→ TASK GOAL:
Starting with the line that contains "Instruction: Click help" and ending with the last line of the listing, print each line exactly. Pictures stay out.

→ WORKING DATA:
-=-=-=-=-

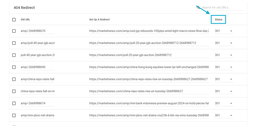Click the Search for old URLs field

pos(222,8)
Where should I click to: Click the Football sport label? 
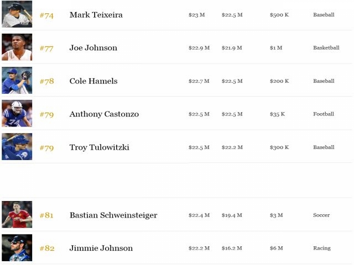click(324, 114)
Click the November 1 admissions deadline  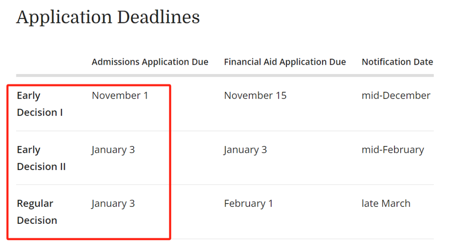pos(120,95)
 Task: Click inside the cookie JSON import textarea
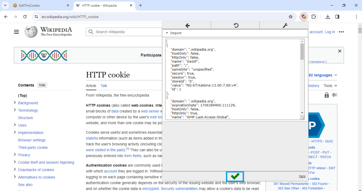click(233, 79)
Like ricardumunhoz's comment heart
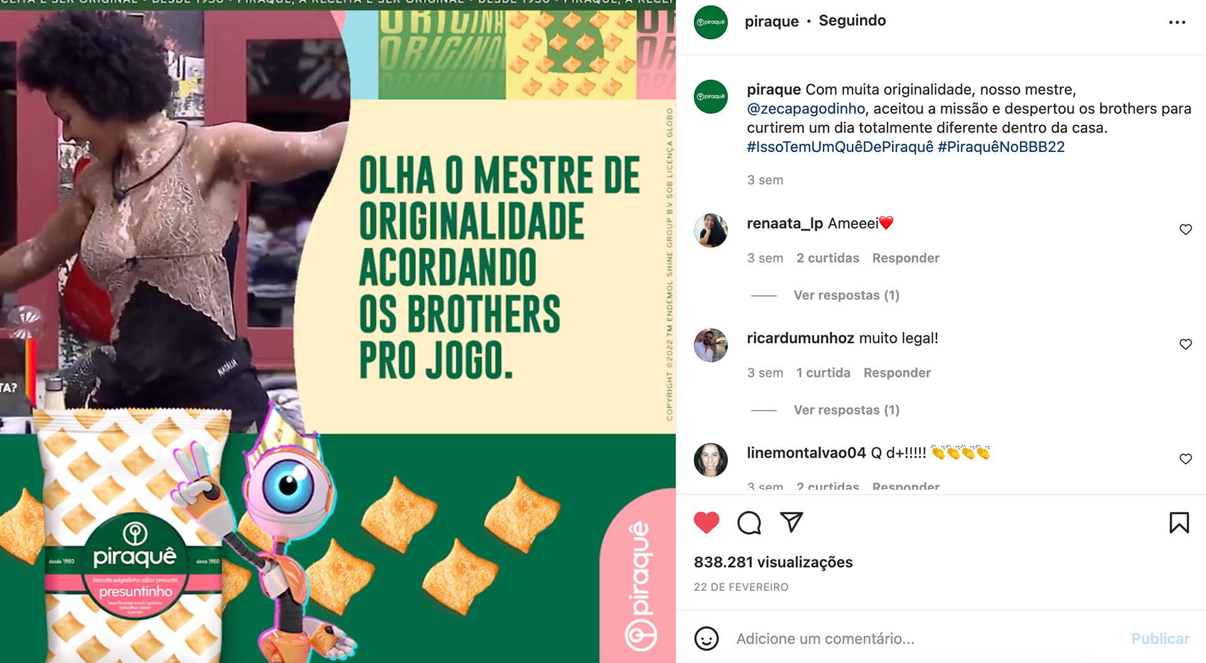1206x663 pixels. coord(1185,344)
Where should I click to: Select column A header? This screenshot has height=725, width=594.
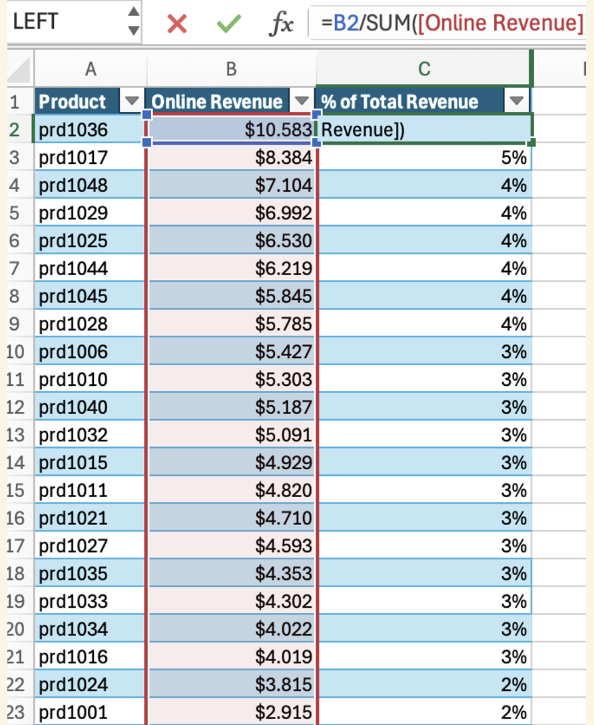click(x=91, y=69)
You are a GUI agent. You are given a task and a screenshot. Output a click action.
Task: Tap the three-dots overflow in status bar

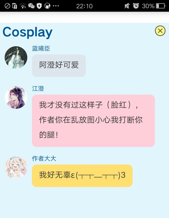[56, 6]
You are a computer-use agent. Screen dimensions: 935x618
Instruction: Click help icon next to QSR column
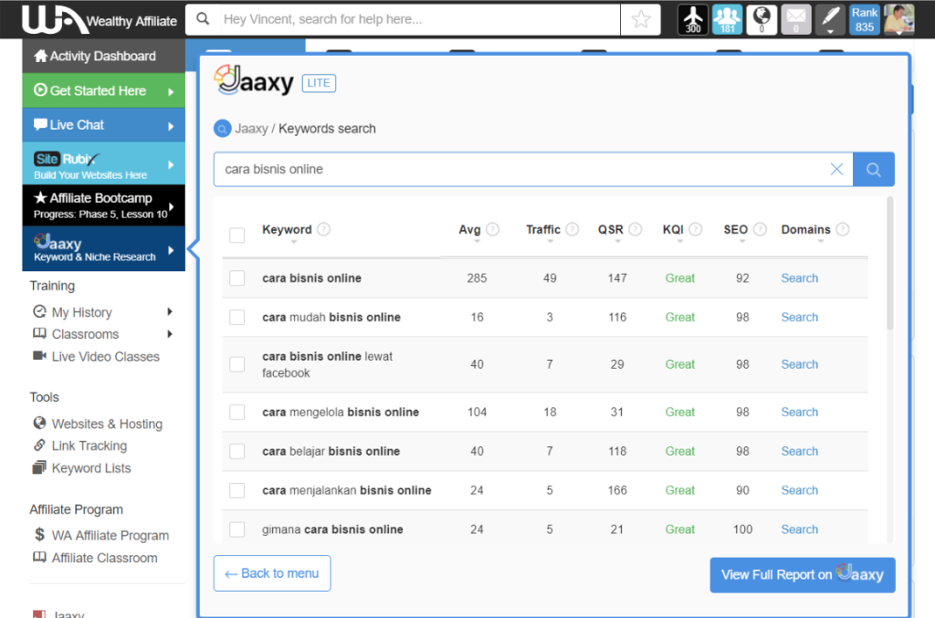(x=636, y=230)
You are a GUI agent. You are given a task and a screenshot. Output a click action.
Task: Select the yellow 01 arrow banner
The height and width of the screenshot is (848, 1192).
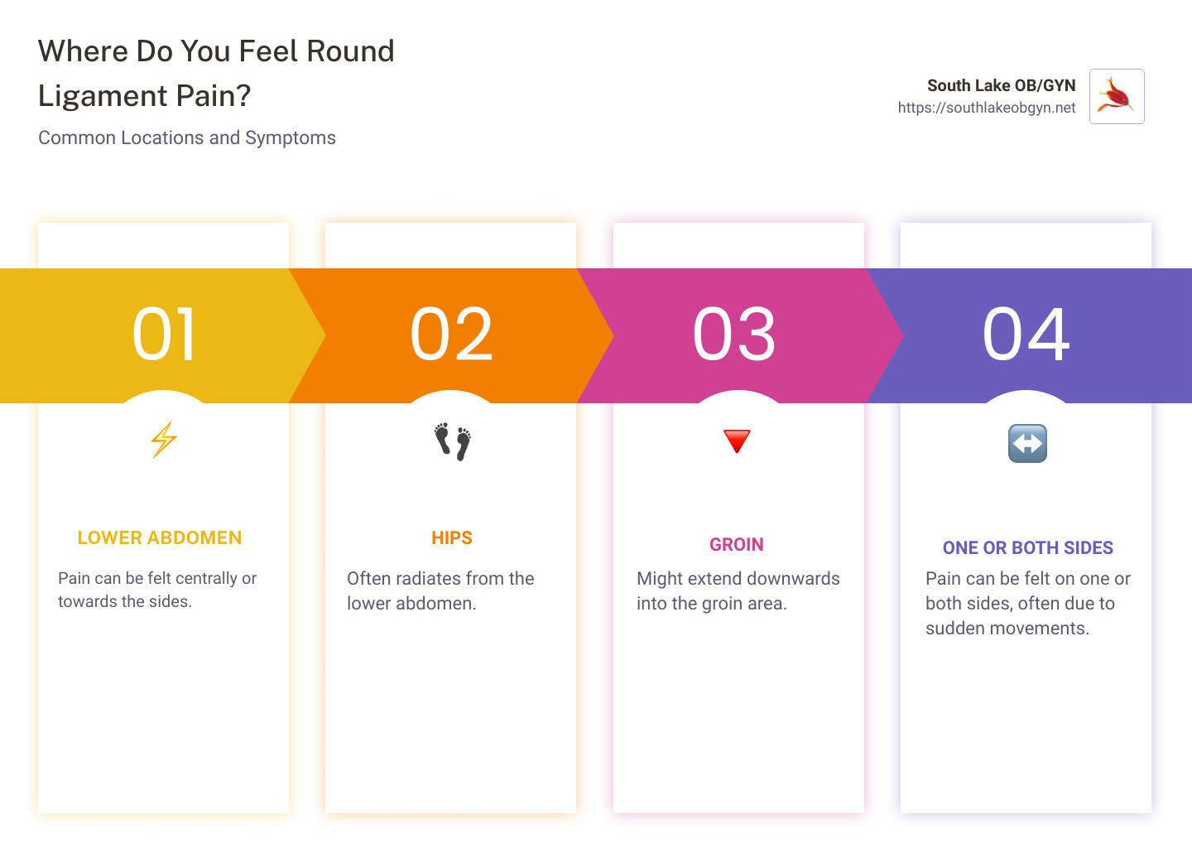point(163,335)
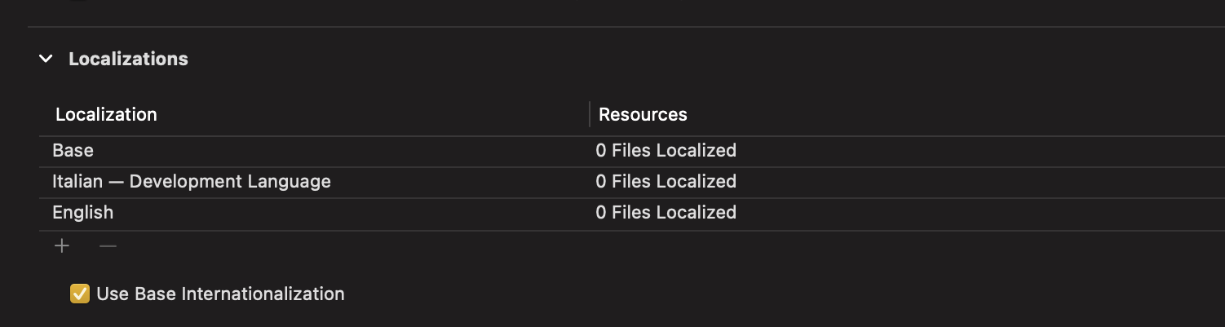Click blank area right of Base's file count
Screen dimensions: 1225x327
pyautogui.click(x=979, y=151)
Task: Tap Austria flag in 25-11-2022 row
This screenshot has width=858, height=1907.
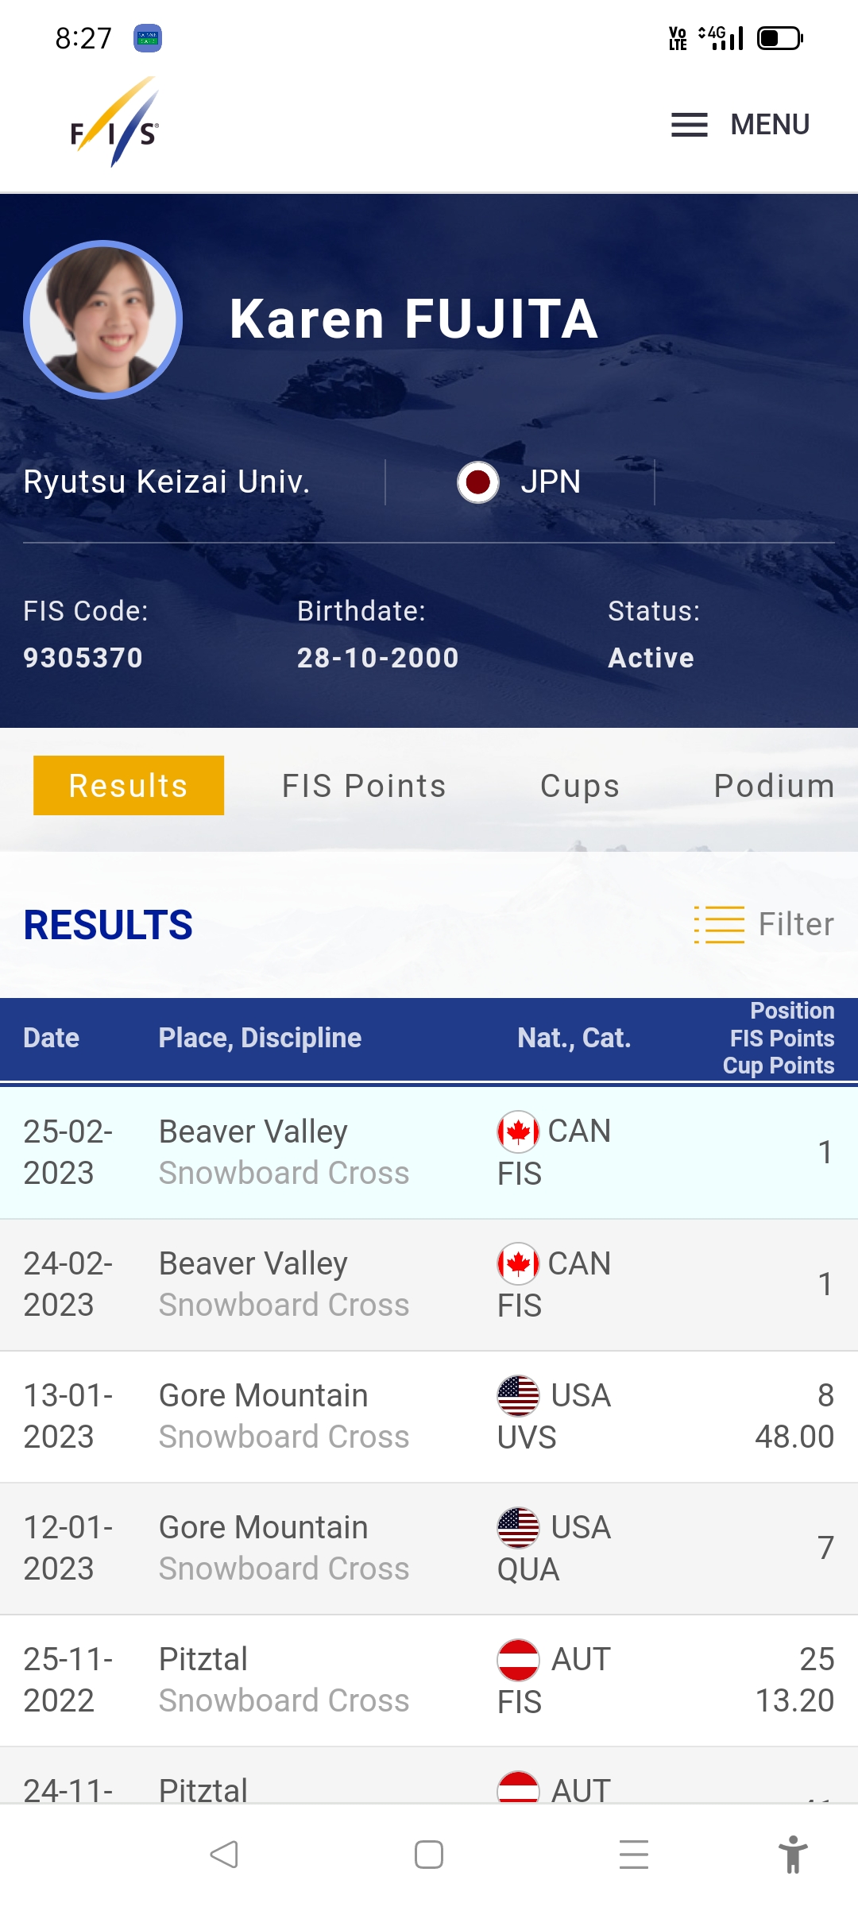Action: click(518, 1659)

-=-=-=-=-

→ WRITTEN RESPONSE:
Instruction: Click help icon next to QSR column
(x=636, y=230)
You are a GUI agent. You are given a task and a screenshot. Output a click action.
Task: Select the yellow 01 arrow banner
The height and width of the screenshot is (848, 1192).
point(163,335)
Click blank area right of Base's file count
Screen dimensions: 1225x327
pyautogui.click(x=979, y=151)
Task: Tap Austria flag in 25-11-2022 row
This screenshot has width=858, height=1907.
Action: click(518, 1659)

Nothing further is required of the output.